Представлялось, что десять кавалерийских дивизий, неразложенных, идущих за своими начальниками, - достаточно большая сила для того, чтобы занять выгодное для борьбы с Петроградом исходное положение, увлечь за собой остальные свободные от работы на фронте войска и продиктовать свою волю, волю бойцов за родину.

Генерал Маннергейм был в числе тех, кто мыслил по этой схеме, но, к сожалению, он не являлся естественным вождем для всей сосредоточенной в Бессарабии конницы.

Ему приходилось считаться с другими, а время шло. На войне месяц считают за год, ну а для революции годом может стать и потерянный день. Дней потеряли несколько.

Вместо выступления думать стали уже только об обращении к Временному правительству. Мысль о делах была заменена мечтою о слове, и осталось мечтою все.

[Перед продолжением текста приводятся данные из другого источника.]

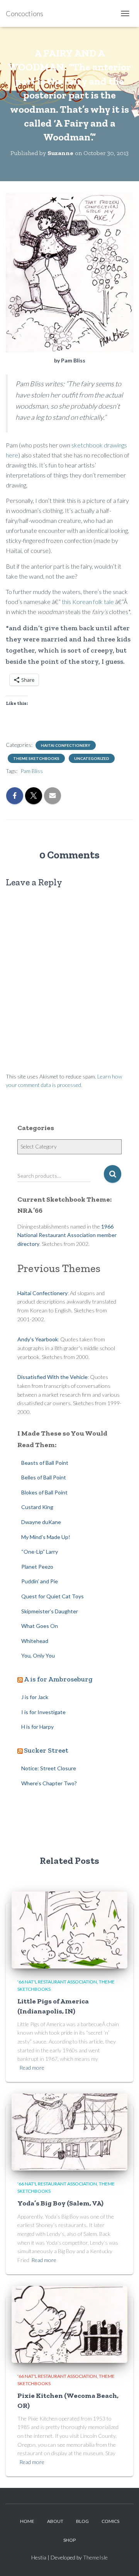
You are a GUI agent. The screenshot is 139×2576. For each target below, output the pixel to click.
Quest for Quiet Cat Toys (52, 1596)
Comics (110, 2521)
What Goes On (39, 1626)
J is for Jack (34, 1697)
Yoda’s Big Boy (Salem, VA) (60, 2203)
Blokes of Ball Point (44, 1492)
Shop (69, 2540)
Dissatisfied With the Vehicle (52, 1377)
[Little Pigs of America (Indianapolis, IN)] (69, 1929)
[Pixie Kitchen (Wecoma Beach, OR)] (69, 2323)
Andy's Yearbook (37, 1339)
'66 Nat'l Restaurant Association (57, 1982)
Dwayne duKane (41, 1522)
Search (112, 1174)
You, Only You (38, 1655)
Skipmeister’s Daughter (49, 1611)
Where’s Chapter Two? (49, 1783)
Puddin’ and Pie (39, 1581)
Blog (82, 2521)
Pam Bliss (31, 771)
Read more (31, 2067)
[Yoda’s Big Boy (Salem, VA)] (69, 2131)
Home (27, 2521)
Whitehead (34, 1641)
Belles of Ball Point (43, 1477)
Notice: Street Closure (48, 1768)
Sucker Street (46, 1750)
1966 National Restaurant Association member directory (67, 1235)
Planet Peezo (37, 1566)
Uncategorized (91, 758)
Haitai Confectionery (65, 745)
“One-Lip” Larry (39, 1551)
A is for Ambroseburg (58, 1679)
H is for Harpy (37, 1726)
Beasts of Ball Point (44, 1462)
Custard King (37, 1507)
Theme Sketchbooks (36, 758)
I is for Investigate (43, 1712)
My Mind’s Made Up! (45, 1537)
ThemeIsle (95, 2557)
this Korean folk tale (88, 601)
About (55, 2521)
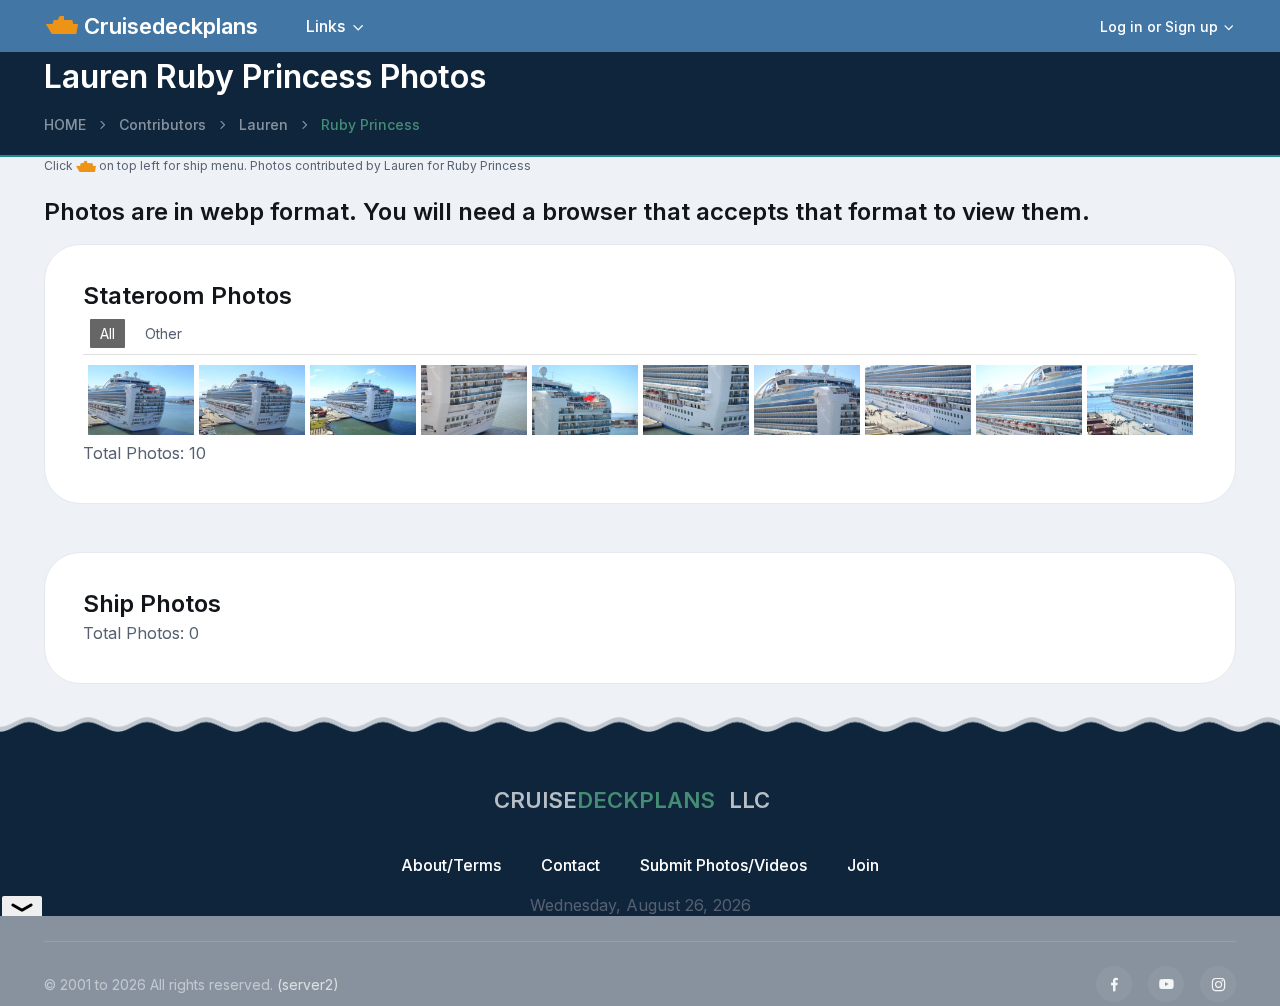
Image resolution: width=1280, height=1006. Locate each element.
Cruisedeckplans (168, 26)
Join (863, 865)
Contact (570, 865)
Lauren (263, 124)
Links (325, 26)
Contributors (162, 124)
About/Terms (451, 865)
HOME (65, 124)
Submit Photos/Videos (723, 865)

Очень скоро наступил день, когда оказалось, что солдаты уже отошли от своих вождей, что они уже не пойдут за ними, не могут пойти. Даже рожденная горою мышь, обращение к Временному правительству, не было принято ни в одном полку и ни в одной батарее.

Из ничего и вышло ничего".

Временной промежуток всей этой истории, напомним, середина марта - апрель 1917 года. Барон Врангель из поездки в Петроград вернулся в Кишинев 15 марта. Генерал Крымов также выезжал из Кишинева в Петроград 14 марта и вернулся 30-го уже "назначенный командиром 3-го конного корпуса вместо графа Келлера".

Остается загадкой, однако, сам пресловутый "поход на Петроград", о котором толкуют некоторые исследователи. Были ли это реальные замыслы кавалерийских генералов или всё это не что иное, как порождение страхов большевиков и левых временщиков? Как бы то ни было, речь может идти лишь о "походе на Петроград" для устранения отдельных элементов новой власти, издающих акты, подобные пресловутому "приказу N 1", но не для восстановления Монархии. Это был своего рода предшественник "Корниловского мятежа". Не более. А потому участвовать в подобном предприятии граф Келлер не мог по определению.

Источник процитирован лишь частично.